Markel Crawford, who averaged 12.8 points and 4.4 rebounds per game for Memphis last season, has transferred to Ole Miss. He graduates in a couple of weeks from Memphis so he will be eligible immediately at Ole Miss.
Alabama linebacker Reuben Foster tested positive for a diluted urine sample at the NFL combine in February. A diluted sample is treated by the NFL as a positive drug test. Foster says he was dehydrated from food poisoning prior to the combine and that, he says, led to the diluted urine sample. Foster, if you remember, was sent home from the combine for arguing with a hospital worker. Now we know why.
Okay, here’s an ego for you. Former Notre Dame QB DeShone Kizer told USA Today that “I have the ability to be the greatest quarterback to ever play.” Kizer claims to have Tom Brady’s football mind and Cam Newton’s body and asks, “Why can’t I be the greatest?” I can think of at least a dozen reasons.

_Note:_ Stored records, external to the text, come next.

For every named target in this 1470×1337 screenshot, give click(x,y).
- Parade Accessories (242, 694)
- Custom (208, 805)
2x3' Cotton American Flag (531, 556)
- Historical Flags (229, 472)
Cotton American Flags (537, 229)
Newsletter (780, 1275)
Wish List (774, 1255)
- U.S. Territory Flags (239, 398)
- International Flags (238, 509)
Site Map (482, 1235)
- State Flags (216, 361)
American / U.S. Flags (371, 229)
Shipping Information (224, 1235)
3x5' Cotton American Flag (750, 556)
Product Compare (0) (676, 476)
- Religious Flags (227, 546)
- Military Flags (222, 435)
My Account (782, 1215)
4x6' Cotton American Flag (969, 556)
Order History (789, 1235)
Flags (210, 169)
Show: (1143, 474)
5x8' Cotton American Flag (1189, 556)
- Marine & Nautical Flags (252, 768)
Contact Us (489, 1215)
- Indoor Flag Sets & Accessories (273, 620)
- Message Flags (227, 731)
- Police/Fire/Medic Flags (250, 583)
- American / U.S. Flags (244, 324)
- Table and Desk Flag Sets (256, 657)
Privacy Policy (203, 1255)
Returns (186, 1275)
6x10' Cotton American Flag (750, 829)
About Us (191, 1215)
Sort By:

George Raveling, a Nike executive and somewhat of a coaching legend in his own right, told SportsBusiness Journal that LaVar Ball, the father of former UCLA star Lonzo Ball, “The worst thing that’s happened to basketball in the last 100 years.” LaVar has suggested some shoe company can pony up $1 billion for Lonzo and his two younger brothers.
QUESTION OF THE DAY
What are one or two of your best memories of Steve Spurrier as either a Florida player or coach?
MUSIC FOR TODAY
Today I heard Michael Bolton’s version of “When a Man Loves a Woman” and I almost barfed. There are certain songs that nobody should be allowed to sing except the guy who did the original. Percy Sledge had the original version of “When a Man Loves a Woman” and it will always remain one of the songs by which great soul music is measured. Today’s music is that #1 album by the same name that Percy came out with in 1966. Percy died of liver cancer in Baton Rouge a year ago on April 14.